Lucille A. Roussin, an attorney with a background in art history, reports on a recent daylong program that took place at the Cardozo School of Law in New York on March 31, 2011. The first two paragraphs are below; you may also read the full article.

Human Rights and Cultural Heritage: From the Holocaust to the Haitian Earthquake

The Benjamin N. Cardozo School of Law at Yeshiva University in New York hosted an all-day conference, entitled “Human Rights and Cultural Heritage: From the Holocaust to the Haitian Earthquake,” on March 31, 2011. The program brought together experts in both human-rights law and Holocaust-era restitution law. Its organizers also invited specialists in the same areas who had not previously engaged this important topic.

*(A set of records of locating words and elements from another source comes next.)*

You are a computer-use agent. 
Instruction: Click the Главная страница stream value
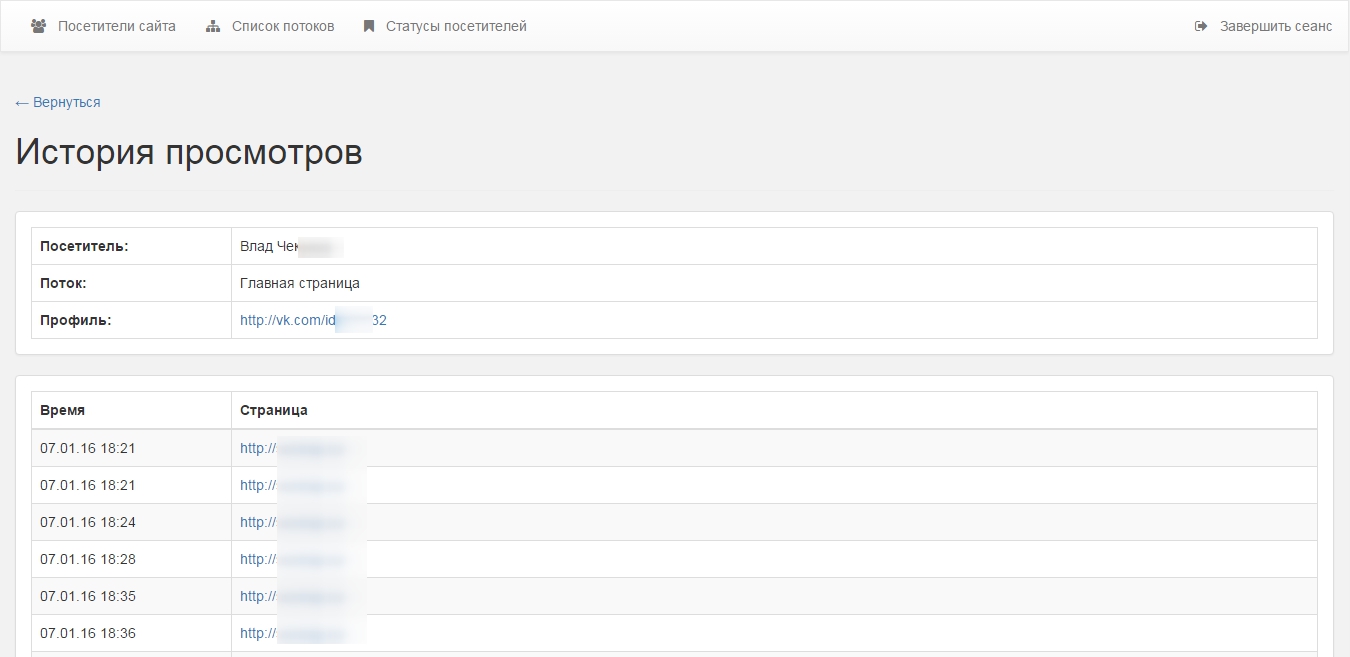[300, 283]
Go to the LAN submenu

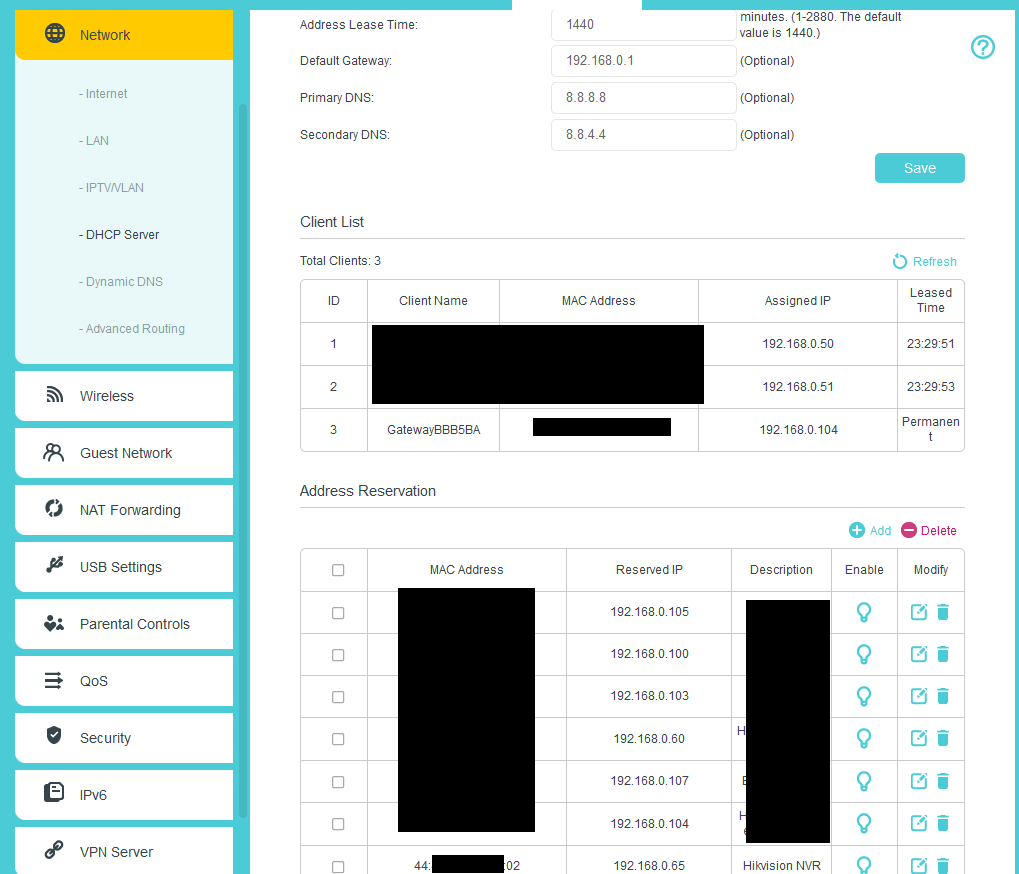coord(97,141)
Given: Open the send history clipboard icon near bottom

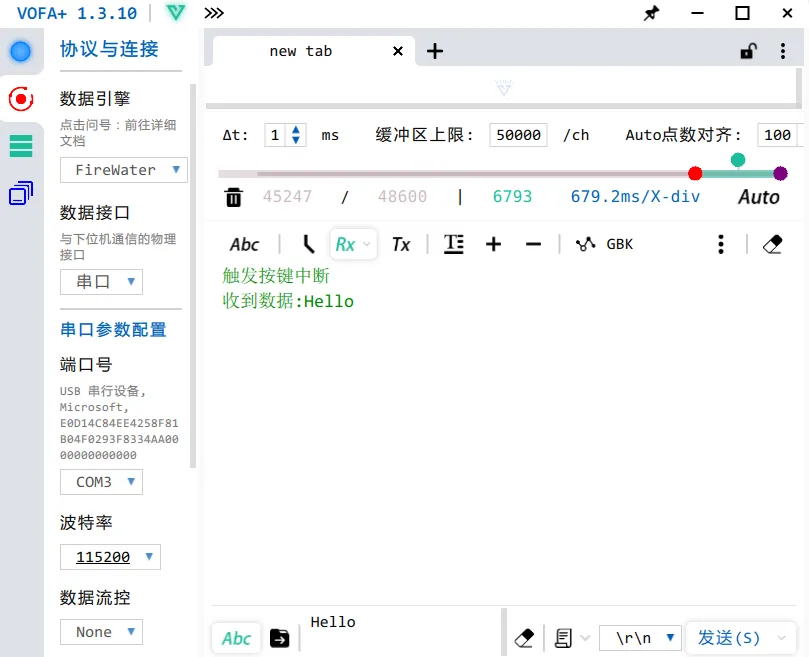Looking at the screenshot, I should pyautogui.click(x=563, y=637).
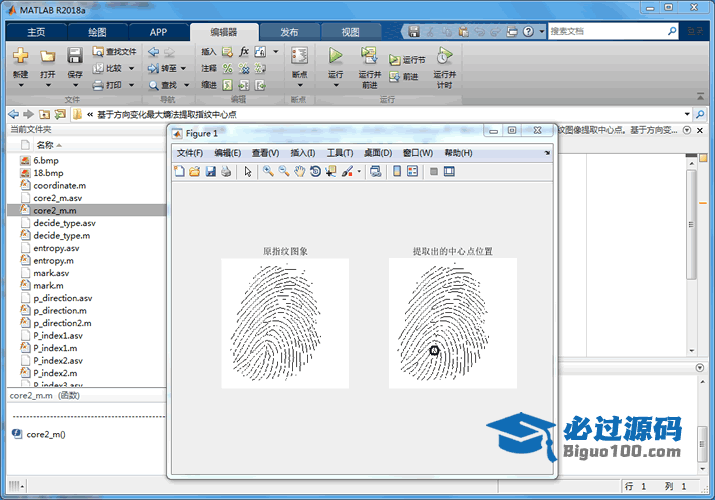Click the Find Files (查找文件) button
Screen dimensions: 715x500
[x=114, y=51]
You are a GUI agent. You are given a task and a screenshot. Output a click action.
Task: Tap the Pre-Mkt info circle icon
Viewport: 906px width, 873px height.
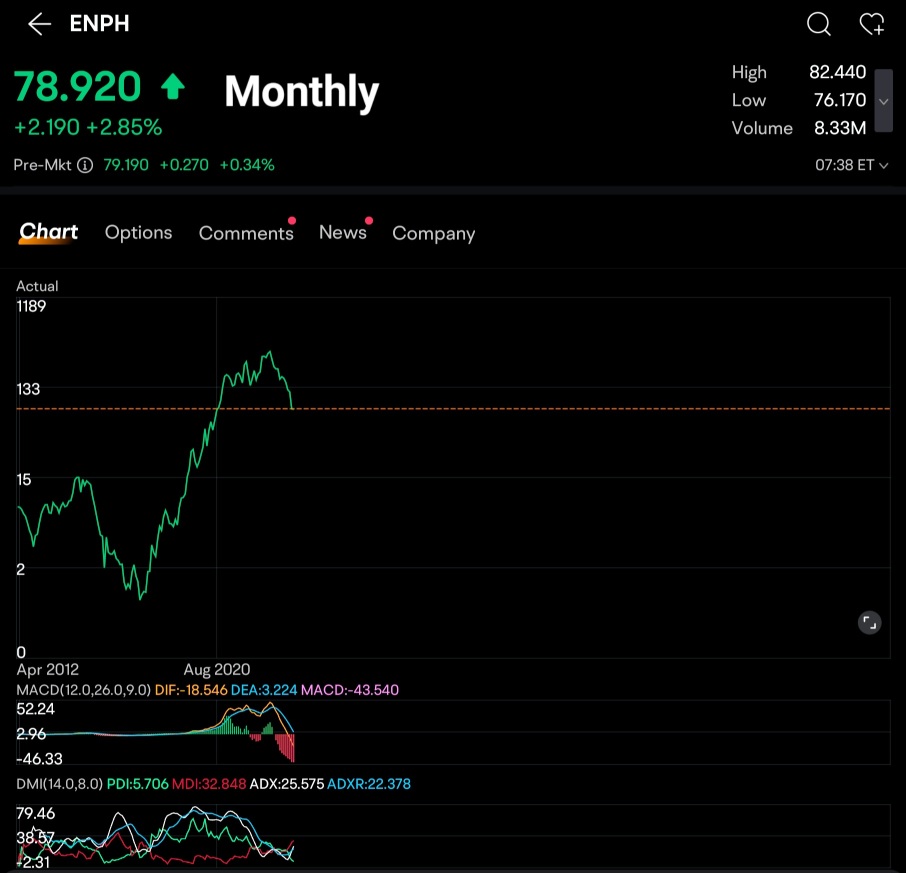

The program commenced with opening remarks by Allan Gerson, chairman of AG International Law PLLC, a Washington, DC–based law firm specializing in complex issues of international law and politics. During his talk on “Civil Litigation to Secure Cultural Property as a Human Right,” he spoke of the continuing debate over the existence of a recognized human right to secure restitution of cultural property and, when a victim is deprived of actual possession, the right to just compensation. Gerson included news about his current litigation against the Metropolitan Museum of Art over Paul Cézanne’s Madame Cézanne in the Conservatory (1891) and Yale University over Vincent van Gogh’s The Night Café (1888). Both cases involve major issues in international law, including the Act of State Doctrine and the Foreign Sovereign Immunities Act.